Tuesday, September 22, 2009

Equations with China


Fears over Chinese growth and its influence around South Asia is creating sleepless nights for Indian foreign policy makers. Due to this fear they react bitterly sometimes and sometimes sweetl towards Chinese. This half-heartered reactions are bad for the long term foreign policy matters and national security. It is important to go with China and dig their motives indirectly. Any direct salvo fired against Chinese is deterimental but at the same non seriousness towards Chinese control over India's neighbhours will be explosive.

Dilip Padganokar writes in The Times of India (21 September 2009)

To listen to scholars, journalists and politicians from Japan and South Korea discuss what China's emergence as a world power means
to them is a sobering experience for an Indian. Their thoughtful analyses, presented at a forum hosted by the influential newspaper JoongAng Ilbo, focused on present and future opportunities and challenges rather than on past fears and animosities. This is in sharp contrast to the discourses on China one hears in the corridors of power and influence in New Delhi.

Let us leave aside the Left parties who, given their congenital anti-Americanism, disregard China's sustained efforts to make life difficult for India. It has gained a foothold in our neighbourhood; it has increased its presence in the Indian Ocean; it frowns at our nuclear power status; it opposes India's legitimate quest to gain the permanent membership of the UN Security Council; it shows no genuine interest to solve the boundary issue.

However, important sections of the Indian establishment, unable to forget or forgive China's aggression in 1962, and convinced about that country's expansionist designs, are still wary of a serious engagement with our northern neighbour. They appear to envy China's stupendous achievements in every conceivable field of endeavour bar its political system. Envy, in turn, generates suspicions about its real as against its stated ambitions.

None of this figures in Japanese and South Korean assessments of China. For both, that country's rise to economic, military and even cultural pre-eminence is no more and no less than a fact of life, a reality that needs to be acknowledged, accepted and respected in order to develop mutually beneficial relations. Indeed, China, now poised to become the second most important nation in the world in GDP terms, is destined to grow stronger and stronger in the years ahead.

One paper presented at the forum listed China's plans to expand its economy between now and 2020. They make an Indian squirm in his seat with embarrassment. During the next decade, China hopes to build 500 coal-fired plans, 97 new airports (bringing the total to 244), thousands of kilometres of roads and railways and an ever more extensive communication network. At the end of this period the country will have 160 cities with a population of more than one million as against nine in the US and two in the UK.

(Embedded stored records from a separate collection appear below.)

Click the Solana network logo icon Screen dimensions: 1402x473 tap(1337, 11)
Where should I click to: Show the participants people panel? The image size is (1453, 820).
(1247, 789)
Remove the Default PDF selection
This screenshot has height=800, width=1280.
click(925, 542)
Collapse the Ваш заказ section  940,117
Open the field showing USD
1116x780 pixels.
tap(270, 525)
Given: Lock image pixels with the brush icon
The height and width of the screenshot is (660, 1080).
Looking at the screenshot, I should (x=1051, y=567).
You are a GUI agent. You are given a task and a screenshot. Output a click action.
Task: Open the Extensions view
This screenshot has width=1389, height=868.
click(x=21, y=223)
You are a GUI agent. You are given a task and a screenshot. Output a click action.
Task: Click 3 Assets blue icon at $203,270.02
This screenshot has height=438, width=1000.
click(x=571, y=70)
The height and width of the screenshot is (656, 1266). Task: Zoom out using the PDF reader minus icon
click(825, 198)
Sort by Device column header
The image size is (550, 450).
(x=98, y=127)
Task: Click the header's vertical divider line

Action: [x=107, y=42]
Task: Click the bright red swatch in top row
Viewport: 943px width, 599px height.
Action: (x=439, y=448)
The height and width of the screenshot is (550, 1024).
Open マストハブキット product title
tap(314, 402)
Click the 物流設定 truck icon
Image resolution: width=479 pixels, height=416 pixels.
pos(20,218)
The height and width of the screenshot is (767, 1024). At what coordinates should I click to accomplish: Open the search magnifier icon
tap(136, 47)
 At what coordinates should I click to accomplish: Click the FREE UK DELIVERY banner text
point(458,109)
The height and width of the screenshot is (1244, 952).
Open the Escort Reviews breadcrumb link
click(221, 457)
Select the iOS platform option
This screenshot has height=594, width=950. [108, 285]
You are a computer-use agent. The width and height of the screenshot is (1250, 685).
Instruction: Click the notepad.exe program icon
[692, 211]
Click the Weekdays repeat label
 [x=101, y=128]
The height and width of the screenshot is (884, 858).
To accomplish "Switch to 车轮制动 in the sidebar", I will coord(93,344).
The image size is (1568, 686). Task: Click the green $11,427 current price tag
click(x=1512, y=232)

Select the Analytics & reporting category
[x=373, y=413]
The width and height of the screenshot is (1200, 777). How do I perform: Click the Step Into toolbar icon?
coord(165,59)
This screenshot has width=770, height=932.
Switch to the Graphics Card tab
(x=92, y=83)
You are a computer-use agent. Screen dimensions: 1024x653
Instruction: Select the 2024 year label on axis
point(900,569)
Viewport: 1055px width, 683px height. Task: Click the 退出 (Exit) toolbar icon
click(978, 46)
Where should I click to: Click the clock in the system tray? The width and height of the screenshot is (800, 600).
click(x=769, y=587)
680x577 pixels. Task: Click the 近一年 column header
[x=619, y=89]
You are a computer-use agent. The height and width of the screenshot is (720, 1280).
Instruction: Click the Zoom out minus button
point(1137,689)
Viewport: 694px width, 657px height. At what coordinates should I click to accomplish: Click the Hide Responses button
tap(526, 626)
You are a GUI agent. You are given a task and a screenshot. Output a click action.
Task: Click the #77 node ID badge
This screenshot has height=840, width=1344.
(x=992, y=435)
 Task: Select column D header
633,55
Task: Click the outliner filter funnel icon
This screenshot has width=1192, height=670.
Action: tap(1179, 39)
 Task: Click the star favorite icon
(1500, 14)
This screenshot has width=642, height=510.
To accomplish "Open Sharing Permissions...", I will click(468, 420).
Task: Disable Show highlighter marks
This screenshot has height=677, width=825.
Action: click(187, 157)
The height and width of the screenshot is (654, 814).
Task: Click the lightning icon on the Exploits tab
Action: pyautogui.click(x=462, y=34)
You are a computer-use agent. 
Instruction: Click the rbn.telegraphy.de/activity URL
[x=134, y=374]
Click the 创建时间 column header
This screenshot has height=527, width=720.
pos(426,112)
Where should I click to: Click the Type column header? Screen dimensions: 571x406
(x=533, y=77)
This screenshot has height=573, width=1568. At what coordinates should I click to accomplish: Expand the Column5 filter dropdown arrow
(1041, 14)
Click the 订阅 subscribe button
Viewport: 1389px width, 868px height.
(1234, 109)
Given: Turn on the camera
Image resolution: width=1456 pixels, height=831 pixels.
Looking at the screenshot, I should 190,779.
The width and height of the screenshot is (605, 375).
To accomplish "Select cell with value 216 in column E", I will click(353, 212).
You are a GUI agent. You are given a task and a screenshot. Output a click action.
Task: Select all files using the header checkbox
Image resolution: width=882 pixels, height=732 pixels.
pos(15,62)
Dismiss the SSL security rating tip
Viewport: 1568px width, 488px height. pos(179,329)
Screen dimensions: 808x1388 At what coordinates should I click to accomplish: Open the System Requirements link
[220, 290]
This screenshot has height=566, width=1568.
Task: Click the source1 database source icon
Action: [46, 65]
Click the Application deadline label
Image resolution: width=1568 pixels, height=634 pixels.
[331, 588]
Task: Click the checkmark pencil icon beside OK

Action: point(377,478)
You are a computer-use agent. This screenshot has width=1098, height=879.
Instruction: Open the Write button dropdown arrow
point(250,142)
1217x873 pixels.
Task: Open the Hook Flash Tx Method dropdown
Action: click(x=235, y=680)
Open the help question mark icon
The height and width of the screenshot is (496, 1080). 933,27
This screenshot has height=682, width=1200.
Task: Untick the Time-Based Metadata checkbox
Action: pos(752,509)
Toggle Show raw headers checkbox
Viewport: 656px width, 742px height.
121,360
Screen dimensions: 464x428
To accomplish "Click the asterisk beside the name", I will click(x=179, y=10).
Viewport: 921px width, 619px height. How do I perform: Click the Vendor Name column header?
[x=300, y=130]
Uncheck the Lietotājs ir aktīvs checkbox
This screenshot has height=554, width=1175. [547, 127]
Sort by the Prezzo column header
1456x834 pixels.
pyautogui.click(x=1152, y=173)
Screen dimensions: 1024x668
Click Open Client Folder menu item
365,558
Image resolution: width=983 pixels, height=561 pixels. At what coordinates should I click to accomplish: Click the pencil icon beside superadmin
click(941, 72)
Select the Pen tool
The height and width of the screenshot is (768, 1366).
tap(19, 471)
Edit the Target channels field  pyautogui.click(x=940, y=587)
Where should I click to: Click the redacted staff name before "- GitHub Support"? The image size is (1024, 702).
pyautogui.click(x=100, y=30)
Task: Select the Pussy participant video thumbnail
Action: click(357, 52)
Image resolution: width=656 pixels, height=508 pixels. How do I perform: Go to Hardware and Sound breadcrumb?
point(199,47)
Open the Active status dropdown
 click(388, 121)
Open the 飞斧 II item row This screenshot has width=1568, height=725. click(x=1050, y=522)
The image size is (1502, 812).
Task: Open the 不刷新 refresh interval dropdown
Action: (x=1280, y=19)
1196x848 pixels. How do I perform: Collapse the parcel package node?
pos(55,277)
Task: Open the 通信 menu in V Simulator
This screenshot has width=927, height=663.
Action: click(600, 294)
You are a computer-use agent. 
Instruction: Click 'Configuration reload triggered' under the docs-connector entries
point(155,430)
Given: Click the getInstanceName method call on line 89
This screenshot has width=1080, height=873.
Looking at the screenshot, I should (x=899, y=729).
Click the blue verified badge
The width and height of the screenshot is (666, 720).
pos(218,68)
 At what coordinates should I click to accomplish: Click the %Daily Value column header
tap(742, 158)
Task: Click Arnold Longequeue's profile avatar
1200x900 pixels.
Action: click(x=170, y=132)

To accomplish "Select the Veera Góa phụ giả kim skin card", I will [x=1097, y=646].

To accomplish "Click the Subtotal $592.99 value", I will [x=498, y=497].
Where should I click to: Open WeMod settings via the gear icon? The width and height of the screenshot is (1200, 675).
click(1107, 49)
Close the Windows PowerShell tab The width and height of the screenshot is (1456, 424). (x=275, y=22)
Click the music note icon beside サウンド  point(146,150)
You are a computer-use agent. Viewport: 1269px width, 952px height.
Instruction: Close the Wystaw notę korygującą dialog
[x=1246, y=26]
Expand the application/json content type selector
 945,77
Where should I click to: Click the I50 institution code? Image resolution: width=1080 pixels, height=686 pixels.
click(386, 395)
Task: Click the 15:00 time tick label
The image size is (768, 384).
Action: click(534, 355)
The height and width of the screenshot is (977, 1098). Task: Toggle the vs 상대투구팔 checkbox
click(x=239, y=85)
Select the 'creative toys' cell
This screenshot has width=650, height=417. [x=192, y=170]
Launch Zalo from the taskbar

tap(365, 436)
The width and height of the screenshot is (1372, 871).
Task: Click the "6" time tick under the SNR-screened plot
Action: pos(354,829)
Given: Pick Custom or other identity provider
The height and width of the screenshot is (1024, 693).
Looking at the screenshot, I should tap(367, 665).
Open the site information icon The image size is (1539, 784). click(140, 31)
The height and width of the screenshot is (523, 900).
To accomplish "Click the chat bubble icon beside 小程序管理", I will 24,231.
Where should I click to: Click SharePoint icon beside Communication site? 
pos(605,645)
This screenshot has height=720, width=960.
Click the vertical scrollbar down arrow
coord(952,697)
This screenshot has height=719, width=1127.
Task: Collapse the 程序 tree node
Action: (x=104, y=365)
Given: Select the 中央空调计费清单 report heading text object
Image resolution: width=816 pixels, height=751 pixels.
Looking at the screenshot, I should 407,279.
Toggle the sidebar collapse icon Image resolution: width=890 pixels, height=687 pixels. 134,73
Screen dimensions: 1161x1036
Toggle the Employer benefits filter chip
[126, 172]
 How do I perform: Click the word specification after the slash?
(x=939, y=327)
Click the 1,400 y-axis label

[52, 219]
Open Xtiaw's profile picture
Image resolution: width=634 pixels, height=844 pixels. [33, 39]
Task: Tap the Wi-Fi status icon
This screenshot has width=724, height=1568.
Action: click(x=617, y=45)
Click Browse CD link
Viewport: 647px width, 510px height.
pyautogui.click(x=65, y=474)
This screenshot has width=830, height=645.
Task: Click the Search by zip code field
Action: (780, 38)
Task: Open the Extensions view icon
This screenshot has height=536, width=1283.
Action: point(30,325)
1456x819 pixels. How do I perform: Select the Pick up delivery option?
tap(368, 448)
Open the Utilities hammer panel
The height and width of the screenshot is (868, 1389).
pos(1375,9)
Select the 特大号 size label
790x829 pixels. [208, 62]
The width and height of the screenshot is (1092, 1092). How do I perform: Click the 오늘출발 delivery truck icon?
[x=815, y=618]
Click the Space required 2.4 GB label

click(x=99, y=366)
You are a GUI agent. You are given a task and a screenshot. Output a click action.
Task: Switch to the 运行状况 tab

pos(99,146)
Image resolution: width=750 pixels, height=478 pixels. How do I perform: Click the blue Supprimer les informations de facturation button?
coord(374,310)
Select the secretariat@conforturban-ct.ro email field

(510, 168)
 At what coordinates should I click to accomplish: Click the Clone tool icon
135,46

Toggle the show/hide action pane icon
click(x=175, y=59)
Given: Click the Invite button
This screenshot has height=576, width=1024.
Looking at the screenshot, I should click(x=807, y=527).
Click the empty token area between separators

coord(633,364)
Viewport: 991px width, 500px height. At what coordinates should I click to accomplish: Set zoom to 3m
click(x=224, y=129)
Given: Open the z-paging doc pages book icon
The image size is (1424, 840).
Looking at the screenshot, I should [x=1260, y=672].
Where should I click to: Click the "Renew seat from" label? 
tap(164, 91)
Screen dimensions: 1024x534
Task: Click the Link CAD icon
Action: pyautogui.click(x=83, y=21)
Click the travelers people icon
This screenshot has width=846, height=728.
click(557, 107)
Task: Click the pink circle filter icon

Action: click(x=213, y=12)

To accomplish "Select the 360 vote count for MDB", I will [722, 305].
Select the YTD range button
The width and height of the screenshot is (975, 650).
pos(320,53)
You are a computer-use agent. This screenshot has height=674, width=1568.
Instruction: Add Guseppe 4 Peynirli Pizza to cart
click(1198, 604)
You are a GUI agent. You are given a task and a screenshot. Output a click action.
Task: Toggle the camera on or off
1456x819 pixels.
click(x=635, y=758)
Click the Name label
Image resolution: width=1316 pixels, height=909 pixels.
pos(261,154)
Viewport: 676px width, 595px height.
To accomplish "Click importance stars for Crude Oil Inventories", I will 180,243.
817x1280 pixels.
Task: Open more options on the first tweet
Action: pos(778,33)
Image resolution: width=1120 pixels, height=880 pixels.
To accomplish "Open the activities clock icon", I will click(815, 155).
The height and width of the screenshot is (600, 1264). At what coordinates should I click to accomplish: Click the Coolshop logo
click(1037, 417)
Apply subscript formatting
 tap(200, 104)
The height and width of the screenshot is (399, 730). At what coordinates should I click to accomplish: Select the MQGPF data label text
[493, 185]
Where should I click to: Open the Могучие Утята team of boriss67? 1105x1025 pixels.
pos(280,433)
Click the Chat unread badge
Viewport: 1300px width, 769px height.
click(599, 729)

To sustain this pace of growth, China leaves no stone unturned to gain access to energy resources and raw materials. Already the country is either the first or the second consumer of most commodities. It is first for nickel, copper, aluminium, zinc, steel, coal, sea-borne iron ore and tin and second for oil and lead.

Coupled with this aggressive buying are China's efforts to enlarge its trained manpower. The figures here are equally revealing. In 1977, 2,70,000 students graduated from Chinese universities. Thirty years later the number stood at 5.7 million. In 2008, China boasted of 30,000 fresh MBAs. Thirty years earlier the number hold your breath was zero. Add to this some 7,00,000 new engineers who join the workforce every year.

Realising the potential of the Chinese market, Tokyo and Seoul moved swiftly to do business with Beijing. Growing economic interdependence gradually paved the way for a better understanding of how the three countries should address their security concerns. Both Tokyo and Seoul are fully aware that their biggest security challenge North Korea cannot be met without the active connivance of Beijing. Its considerable influence in Pyongyang is required to check that country's nuclear weapons ambitions and indeed even to help determine the future course of North Korea once Kim Jong-Il dies.



Therefore, without in any way minimising the problems facing China on the home front seething discontent in Tibet and Xinjiang and social tensions caused by unemployment, regional disparities, large-scale corruption and the grip of the Communist Party on public life they avoid doing anything that might needlessly irk the Chinese. However, both Japan and South Korea are firmly opposed to China's efforts to persuade the two countries to distance themselves from the United States. And this on the grounds that America makes a to-do about human rights, supports the separatists in Tibet and Xinjiang, denies advanced weaponry to modernise the Chinese military and often resorts to unfair trade practices.

To this a Japanese editor gave a telling rejoinder: ''When Japan takes actions either together with the US, or with US backing, China tends to listen to what Japan has to say. If Japan does not have that support, China is unlikely to listen to it.'' That holds good for South Korea too. Under no circumstance is it prepared to loosen its alliance with the US. What these experts propose instead is that the US, China, Japan and South Korea engage in sustained, multi-cornered parleys to address issues of common interest and concern. That alone can reassure Beijing that its neighbours and America are not in cahoots to encircle it. Is New Delhi listening?